Étude
| 18/09/2009

100 Words of Europe: “peace” remains the value and the main reference of French people with regard to the European Union.
For Notre Europe and Libération, the Institut Médiascopie conducted a survey in France this summer, testing 100 words linked to the European Union. The respondents were asked to place the words on two axes, relating to protectiveness and future importance.
Most of the words tested scored positively. The French rate «peace» as their most fundamental value, one intended as hard insurance against perceived threats – both old («fascism», «fundamentalism», «Chernobyl») and new («terrorism», «illegal immigration», «discrimination», «GMOs», «tax havens»). Threats score less than 5 on a scale rising from 0 («this word threatens me») to 10 («this word protects me»).

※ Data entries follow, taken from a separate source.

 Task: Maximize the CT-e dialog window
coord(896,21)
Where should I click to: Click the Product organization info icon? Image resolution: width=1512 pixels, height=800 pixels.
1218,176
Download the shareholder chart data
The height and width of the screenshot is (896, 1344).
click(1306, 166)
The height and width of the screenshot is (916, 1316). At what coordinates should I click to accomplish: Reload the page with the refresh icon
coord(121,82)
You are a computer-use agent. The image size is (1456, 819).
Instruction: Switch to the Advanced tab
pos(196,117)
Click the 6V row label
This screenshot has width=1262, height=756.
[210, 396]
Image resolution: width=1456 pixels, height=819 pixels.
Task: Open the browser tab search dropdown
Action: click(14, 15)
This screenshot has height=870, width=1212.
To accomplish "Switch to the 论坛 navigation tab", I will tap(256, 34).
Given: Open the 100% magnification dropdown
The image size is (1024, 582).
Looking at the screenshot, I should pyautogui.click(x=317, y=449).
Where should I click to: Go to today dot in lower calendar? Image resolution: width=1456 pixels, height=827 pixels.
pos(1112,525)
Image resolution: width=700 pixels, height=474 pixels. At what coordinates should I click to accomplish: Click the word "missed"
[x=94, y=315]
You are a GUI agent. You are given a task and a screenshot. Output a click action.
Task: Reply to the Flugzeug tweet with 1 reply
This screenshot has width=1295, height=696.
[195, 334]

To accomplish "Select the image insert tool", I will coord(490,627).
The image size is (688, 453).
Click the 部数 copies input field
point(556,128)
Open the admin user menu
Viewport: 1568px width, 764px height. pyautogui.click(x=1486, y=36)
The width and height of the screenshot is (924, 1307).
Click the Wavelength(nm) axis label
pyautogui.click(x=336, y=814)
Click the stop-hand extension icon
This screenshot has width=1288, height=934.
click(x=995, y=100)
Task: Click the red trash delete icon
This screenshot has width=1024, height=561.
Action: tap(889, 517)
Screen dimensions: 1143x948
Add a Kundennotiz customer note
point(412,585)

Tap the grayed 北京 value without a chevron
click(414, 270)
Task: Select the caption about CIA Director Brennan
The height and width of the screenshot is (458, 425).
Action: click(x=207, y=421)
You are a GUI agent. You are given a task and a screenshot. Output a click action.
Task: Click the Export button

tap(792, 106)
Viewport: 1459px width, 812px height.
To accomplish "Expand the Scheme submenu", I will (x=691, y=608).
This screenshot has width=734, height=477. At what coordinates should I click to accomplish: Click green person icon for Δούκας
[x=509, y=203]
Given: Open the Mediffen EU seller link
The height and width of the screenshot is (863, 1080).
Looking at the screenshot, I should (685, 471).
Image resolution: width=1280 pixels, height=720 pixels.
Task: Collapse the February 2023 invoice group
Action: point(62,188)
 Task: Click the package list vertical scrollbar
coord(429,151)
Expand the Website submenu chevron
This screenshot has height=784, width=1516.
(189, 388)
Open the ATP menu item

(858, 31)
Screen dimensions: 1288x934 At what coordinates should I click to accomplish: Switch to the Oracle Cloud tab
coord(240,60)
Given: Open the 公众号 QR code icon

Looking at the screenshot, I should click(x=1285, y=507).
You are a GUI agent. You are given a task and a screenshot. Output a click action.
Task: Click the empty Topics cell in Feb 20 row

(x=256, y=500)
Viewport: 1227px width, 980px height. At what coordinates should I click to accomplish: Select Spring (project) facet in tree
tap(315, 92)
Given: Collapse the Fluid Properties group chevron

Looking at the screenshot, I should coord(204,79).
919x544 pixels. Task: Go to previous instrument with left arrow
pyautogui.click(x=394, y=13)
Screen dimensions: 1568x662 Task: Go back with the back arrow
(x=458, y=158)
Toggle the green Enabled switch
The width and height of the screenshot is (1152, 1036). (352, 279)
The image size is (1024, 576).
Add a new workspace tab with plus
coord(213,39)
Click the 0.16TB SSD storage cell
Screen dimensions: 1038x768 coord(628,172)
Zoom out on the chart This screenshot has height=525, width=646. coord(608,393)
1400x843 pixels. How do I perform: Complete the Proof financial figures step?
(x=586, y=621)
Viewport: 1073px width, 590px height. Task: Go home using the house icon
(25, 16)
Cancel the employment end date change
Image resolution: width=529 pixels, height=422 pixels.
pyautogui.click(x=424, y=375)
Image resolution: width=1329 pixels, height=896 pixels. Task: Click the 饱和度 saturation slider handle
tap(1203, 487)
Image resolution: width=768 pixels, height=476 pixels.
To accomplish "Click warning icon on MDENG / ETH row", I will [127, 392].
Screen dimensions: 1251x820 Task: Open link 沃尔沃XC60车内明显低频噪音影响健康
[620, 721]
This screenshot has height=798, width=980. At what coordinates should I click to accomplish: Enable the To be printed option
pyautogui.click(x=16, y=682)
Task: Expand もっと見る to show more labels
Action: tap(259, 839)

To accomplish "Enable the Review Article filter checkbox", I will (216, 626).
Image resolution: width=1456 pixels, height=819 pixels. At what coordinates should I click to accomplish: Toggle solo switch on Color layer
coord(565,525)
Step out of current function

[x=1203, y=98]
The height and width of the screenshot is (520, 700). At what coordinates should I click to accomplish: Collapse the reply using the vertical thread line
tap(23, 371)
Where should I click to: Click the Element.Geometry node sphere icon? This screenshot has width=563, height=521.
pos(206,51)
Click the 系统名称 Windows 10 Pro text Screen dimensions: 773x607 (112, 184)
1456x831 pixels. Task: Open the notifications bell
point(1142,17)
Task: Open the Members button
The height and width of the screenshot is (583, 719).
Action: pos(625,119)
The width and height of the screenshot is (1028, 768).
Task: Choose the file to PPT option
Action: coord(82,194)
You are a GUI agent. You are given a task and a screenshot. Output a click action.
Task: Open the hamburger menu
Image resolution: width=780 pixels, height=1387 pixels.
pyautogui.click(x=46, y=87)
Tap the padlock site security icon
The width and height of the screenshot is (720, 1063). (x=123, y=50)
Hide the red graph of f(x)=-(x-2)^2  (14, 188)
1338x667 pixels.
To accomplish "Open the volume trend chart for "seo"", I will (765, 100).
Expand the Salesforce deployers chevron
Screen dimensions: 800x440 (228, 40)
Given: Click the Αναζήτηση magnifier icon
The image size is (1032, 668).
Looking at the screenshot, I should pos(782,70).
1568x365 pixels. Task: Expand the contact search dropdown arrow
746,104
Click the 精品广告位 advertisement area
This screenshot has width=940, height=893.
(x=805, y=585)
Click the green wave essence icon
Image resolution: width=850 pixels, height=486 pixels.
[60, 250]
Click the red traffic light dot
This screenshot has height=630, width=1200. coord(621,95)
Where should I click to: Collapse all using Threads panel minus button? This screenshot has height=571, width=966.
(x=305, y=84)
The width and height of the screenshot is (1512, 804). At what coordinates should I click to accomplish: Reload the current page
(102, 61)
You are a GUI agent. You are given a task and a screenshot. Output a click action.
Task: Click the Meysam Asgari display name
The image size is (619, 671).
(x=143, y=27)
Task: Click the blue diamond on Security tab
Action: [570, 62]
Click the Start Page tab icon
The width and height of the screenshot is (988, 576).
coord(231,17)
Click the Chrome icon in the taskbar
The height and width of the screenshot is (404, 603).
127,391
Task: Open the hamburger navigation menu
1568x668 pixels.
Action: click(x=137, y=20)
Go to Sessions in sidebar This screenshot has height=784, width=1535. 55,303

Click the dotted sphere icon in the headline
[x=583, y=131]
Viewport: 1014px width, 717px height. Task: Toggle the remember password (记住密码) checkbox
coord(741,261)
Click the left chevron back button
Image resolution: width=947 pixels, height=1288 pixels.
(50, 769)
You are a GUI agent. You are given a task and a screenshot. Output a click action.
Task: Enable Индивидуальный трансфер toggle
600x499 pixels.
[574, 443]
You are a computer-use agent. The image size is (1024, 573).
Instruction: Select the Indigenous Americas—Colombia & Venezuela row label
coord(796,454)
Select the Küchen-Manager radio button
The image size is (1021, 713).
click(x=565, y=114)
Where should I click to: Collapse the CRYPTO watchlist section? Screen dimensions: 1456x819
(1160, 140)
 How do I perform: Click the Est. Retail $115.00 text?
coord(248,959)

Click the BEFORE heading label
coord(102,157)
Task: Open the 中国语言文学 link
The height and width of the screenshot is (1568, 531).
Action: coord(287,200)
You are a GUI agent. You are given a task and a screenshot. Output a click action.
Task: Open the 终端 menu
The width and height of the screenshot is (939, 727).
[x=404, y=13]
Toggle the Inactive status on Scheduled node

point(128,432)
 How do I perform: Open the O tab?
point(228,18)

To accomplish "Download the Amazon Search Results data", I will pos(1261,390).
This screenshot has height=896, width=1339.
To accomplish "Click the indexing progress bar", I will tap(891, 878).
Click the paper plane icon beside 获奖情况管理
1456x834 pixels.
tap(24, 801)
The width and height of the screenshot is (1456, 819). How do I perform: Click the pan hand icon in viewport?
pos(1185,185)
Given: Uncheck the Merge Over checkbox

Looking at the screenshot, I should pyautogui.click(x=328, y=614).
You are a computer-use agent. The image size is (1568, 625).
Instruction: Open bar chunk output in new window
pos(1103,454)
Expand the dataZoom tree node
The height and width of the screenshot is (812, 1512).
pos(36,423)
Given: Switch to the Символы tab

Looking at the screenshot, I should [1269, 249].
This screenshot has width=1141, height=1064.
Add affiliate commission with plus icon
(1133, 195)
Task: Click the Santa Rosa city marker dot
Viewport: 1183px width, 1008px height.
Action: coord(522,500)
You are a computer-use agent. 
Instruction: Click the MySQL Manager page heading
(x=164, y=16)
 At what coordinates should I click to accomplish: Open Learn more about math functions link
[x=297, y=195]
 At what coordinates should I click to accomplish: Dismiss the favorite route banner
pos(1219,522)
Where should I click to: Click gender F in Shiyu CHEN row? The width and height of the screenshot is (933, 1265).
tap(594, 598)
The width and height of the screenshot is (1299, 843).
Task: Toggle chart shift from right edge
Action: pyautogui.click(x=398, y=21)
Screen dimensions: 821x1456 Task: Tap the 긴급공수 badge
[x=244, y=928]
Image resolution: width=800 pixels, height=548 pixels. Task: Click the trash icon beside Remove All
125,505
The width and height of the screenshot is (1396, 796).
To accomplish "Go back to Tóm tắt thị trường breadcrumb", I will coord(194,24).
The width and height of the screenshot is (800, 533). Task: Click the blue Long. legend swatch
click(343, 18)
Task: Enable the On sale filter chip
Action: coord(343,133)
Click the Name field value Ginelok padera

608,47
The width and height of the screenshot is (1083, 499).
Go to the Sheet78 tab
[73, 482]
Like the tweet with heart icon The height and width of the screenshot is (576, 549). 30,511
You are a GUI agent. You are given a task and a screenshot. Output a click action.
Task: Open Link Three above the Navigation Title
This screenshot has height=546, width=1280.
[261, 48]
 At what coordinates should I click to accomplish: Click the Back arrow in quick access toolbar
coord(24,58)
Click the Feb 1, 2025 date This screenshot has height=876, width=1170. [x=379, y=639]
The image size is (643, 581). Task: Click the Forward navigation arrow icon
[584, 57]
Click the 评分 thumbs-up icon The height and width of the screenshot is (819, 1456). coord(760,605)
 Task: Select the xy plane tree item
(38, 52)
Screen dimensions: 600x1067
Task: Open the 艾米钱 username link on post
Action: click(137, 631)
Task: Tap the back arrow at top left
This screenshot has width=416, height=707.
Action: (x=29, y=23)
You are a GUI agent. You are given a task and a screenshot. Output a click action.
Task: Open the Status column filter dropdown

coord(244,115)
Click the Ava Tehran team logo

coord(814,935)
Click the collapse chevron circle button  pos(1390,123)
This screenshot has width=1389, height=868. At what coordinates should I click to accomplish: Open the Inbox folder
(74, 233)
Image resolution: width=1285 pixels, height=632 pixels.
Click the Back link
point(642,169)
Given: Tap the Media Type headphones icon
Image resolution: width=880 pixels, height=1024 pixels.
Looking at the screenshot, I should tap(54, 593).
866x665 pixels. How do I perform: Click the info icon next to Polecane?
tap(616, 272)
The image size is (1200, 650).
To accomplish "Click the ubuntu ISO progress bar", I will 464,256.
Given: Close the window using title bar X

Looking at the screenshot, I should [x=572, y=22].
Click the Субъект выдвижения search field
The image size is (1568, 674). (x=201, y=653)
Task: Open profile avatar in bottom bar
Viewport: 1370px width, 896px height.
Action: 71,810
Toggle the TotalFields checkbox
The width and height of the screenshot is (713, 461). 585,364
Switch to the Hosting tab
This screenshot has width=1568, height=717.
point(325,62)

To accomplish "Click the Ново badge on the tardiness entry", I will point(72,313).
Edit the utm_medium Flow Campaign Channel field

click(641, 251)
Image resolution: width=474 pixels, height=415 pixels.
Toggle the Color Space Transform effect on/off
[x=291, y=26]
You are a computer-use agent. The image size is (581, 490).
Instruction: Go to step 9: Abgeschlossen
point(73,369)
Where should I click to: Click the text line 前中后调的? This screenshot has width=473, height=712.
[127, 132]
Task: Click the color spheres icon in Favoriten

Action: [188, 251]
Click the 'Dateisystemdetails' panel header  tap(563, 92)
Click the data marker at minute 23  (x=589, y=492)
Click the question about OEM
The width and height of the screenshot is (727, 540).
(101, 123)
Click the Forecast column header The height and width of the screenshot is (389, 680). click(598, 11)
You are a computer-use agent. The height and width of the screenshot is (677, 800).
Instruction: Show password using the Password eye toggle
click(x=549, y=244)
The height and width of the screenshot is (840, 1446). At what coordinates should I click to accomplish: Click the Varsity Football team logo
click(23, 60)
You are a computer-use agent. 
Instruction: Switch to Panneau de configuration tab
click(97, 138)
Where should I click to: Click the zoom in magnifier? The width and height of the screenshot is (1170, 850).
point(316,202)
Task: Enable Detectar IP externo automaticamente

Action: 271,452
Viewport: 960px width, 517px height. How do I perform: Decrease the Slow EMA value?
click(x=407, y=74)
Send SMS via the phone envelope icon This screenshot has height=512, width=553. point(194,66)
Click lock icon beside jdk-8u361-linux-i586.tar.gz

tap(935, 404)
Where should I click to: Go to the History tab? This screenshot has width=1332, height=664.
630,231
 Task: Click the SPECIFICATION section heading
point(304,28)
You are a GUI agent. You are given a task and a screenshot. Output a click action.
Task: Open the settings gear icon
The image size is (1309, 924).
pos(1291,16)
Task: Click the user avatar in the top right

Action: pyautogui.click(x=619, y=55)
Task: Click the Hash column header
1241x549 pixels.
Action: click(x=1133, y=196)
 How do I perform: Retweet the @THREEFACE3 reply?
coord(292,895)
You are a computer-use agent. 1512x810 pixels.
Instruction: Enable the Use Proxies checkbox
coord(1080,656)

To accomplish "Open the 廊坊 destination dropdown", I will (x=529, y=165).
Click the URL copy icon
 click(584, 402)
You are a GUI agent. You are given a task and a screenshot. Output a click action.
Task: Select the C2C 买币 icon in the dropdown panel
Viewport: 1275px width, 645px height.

The study suggests that the French make 6 major demands of of the Union:
- Sustainable development
- Peace and democracy
- A dual identity: national and European
- Security
- Growth
- Freedom of movement
Finally, the study shows that words referring to the past – relating to the foundations of the European project, political personalities, the founding achievements and objectives of European integration – are rated particularly highly. For example, formulations such as «solidarity between member states» and «federal Europe» score very highly, and Jacques Delors remains a reference in terms of protection. Barack Obama is also seen as a protector (7/10), unlike Vladimir Putin (2.7/10), who is perceived as especially threatening. The French president is a source of slightly more concern than reassurance, scoring 4.8/10. Recently reelected at the head of the Commission, José Manuel Barroso is also judged to be more threatening than protective, as is the case with Gordon Brown.
Hence the following question. Do these findings reveal a refusal to see the world as it is, or rather a French desire not to see the European project stray far from its founding values? As Gaëtane Ricard-Nihoul emphasises in her article «An idea with a history», attachment to the past has one virtue – it provides the keys for thinking about the future.